Reste à démontrer que l’accès fortuit aux sites pédopornographiques visés par la loi Loppsi existe bien, à un niveau tel qu’il mérite des mesures aussi lourdes que dangereuses. Dans notre expérience d’internaute lambda, jamais en une dizaine d’années nous ne sommes tombés sur des sites à caractère pédophile. Et nous ne connaissons personne autour de nous qui a déjà accédé par erreur à des sites pédopornographiques. Pourtant, Brice Hortefeux a fait un calcul simple pour démonter l’étendue du danger lors de la discussion générale du projet de loi, mardi après-midi.
Le ministre a indiqué que la plateforme de signalement du gouvernement avait reçu 10.900 signalements de contenus pédopornographiques.
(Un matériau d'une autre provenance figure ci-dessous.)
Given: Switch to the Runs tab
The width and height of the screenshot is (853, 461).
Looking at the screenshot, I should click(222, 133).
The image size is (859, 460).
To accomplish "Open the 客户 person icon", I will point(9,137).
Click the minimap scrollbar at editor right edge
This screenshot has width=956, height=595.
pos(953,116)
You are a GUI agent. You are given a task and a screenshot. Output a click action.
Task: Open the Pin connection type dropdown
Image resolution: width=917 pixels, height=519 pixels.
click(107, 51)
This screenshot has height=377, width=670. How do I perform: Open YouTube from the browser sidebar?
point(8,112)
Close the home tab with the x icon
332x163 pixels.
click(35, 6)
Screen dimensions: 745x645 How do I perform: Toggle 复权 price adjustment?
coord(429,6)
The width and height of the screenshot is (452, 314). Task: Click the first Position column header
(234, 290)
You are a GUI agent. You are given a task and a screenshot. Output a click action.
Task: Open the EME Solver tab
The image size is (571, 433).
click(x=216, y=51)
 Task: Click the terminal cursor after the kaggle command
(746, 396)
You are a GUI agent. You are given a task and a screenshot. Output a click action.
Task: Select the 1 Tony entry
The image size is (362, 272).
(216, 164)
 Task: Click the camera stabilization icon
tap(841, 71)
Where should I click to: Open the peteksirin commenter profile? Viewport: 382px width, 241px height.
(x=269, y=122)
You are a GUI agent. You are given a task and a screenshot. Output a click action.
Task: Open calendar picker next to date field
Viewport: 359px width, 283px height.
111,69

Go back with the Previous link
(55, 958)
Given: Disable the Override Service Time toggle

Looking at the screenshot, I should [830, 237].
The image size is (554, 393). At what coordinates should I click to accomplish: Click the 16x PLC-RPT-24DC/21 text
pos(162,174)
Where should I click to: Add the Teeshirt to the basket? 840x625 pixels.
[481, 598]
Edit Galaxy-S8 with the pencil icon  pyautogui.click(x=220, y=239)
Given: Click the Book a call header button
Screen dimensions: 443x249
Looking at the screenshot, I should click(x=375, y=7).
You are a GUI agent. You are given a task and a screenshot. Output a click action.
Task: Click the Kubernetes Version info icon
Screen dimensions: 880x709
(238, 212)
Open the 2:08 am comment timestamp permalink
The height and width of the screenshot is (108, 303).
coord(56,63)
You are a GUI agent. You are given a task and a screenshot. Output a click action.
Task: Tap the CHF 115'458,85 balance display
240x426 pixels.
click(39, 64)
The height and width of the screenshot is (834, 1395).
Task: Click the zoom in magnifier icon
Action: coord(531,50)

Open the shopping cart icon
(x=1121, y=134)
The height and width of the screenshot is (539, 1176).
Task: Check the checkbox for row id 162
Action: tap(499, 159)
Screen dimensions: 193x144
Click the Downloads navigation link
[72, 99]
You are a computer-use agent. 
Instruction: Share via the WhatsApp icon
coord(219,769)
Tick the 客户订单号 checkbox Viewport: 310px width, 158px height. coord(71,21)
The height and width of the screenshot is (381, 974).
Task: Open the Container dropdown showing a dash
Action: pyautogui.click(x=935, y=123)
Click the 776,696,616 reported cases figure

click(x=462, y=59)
Et donc, « 10.900 internautes ont visionné involontairement de telles images« , en a-t-il déduit, en insistant sur le terme « involontairement« . Une amphase essentielle dans la dialectique du gouvernement, déjà avancée par Michèle Alliot-Marie. Mais il est faux de prétendre qu’un signalement équivaut à un internaute qui visionne par erreur un contenu pédopornographique.
Combien de contenus ont été signalés par erreur comme étant pédopornographiques ? Brice Hortefeux n’en dit rien. L’Association des Fournisseurs d’Accès et de Services Internet (AFA) qui publiait la semaine dernière les chiffres de sa propre plateforme de signalement montrait que le nombre de contenus signalés « présentant un contenu pornographique accessible aux mineurs potentiellement illégaux » avait baissé, alors que le nombre de signalement avait au contraire augmenté. Sur 4573 sites signalés à l’AFA comme pédo-pornographiques par les internautes en 2009, 987 avaient selon l’association un caractère « potentiellement illégal« . Ce qui ne veut pas dire que les 987 sites restants étaient pédopornographies, mais simplement qu’il était sûr que les 3786 autres étaient des signalements erronés.
Rappelons qu’au premier semestre 2009, sur 26 222 signalements de tous types reçus par le gouvernement, 3 500 seulement ont fait ensuite l’objet d’une fiche de délit, et 762 l’objet d’une enquête.